§ **Supplied text**:
# # # # #

I took the starter apart again and checked the armature per the shop manual with an ohm meter. Checks out good. I did a voltage drop test on the cables. It drops less than half a volt. I hooked up my old Sun VAT tester and the starter draws 300 amps when it hesitates, but only 110 amps when it starts cranking. Looks like new starter time even though the armature tests good, brushes are good, and the bushings are all good.


----------



## ET101 (Sep 10, 2020)

What was your voltage drop from the starter cable to starter case?


----------



## ek02 (May 8, 2012)

The cable from the solenoid to the starter had a .300 volt drop. My next move is to swap the known good starter from our other engine. Since I can easily turn the flywheel with a ratchet, I don't think it is an engine problem.


----------



## ek02 (May 8, 2012)

I swapped the starter from the 40 we use all the time and it spun over perfectly. This is a spare high hour engine that I repaired a broken driveshaft in the lower unit on, so it will get the DB Electrical starter. The old starter has a sticker on it that says it was made in 2011 so it is not original. The starter from our good engine used to hesitate like this one but cleaning and lubing it fixed that. No luck on this spare engine even though it all checks out. The armature must have a bad winding.


----------

# # # # #

§ **Saved data entries**:
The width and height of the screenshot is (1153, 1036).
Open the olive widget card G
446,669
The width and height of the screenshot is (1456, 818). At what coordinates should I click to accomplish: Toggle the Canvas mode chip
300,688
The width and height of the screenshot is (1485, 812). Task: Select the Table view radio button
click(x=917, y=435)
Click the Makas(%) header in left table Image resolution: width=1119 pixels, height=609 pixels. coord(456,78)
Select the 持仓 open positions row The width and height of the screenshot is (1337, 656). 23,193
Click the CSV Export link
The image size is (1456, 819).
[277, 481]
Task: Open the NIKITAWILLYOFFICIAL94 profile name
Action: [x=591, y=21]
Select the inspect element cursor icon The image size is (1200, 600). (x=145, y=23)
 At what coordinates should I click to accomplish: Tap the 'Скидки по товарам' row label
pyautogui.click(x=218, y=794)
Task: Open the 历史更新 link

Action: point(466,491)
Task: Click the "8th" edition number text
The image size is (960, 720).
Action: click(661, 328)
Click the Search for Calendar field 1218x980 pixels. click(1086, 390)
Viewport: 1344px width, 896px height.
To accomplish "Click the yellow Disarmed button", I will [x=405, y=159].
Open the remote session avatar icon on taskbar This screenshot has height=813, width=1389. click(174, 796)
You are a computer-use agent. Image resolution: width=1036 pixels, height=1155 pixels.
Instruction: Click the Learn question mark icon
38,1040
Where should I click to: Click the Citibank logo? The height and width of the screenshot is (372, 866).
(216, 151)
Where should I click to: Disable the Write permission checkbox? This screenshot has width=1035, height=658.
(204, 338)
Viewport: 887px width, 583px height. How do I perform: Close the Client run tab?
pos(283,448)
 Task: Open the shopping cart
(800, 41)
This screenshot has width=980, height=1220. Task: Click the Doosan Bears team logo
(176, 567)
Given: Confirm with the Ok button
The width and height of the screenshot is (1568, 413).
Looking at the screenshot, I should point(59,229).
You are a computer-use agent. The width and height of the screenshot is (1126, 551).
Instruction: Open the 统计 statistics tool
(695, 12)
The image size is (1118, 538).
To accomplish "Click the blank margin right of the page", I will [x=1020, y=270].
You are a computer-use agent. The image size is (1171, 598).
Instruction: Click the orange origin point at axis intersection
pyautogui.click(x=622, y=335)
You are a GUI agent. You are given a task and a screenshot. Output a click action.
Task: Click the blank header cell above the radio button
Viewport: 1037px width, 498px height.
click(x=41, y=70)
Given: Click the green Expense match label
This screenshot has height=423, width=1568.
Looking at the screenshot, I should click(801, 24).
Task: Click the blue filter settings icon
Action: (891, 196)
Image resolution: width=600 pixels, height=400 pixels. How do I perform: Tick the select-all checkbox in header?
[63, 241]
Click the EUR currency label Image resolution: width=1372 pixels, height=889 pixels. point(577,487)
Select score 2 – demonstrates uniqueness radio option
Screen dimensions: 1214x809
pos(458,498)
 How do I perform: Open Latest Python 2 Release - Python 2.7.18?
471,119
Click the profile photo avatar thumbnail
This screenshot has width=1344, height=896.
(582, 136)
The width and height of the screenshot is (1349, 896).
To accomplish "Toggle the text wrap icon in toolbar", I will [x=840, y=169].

# # # # #

§ **The task**:
Reproduce the complete starter troubleshooting thread word for word.

§ **Final result**:
I took the starter apart again and checked the armature per the shop manual with an ohm meter. Checks out good. I did a voltage drop test on the cables. It drops less than half a volt. I hooked up my old Sun VAT tester and the starter draws 300 amps when it hesitates, but only 110 amps when it starts cranking. Looks like new starter time even though the armature tests good, brushes are good, and the bushings are all good.


----------



## ET101 (Sep 10, 2020)

What was your voltage drop from the starter cable to starter case?


----------



## ek02 (May 8, 2012)

The cable from the solenoid to the starter had a .300 volt drop. My next move is to swap the known good starter from our other engine. Since I can easily turn the flywheel with a ratchet, I don't think it is an engine problem.


----------



## ek02 (May 8, 2012)

I swapped the starter from the 40 we use all the time and it spun over perfectly. This is a spare high hour engine that I repaired a broken driveshaft in the lower unit on, so it will get the DB Electrical starter. The old starter has a sticker on it that says it was made in 2011 so it is not original. The starter from our good engine used to hesitate like this one but cleaning and lubing it fixed that. No luck on this spare engine even though it all checks out. The armature must have a bad winding.


----------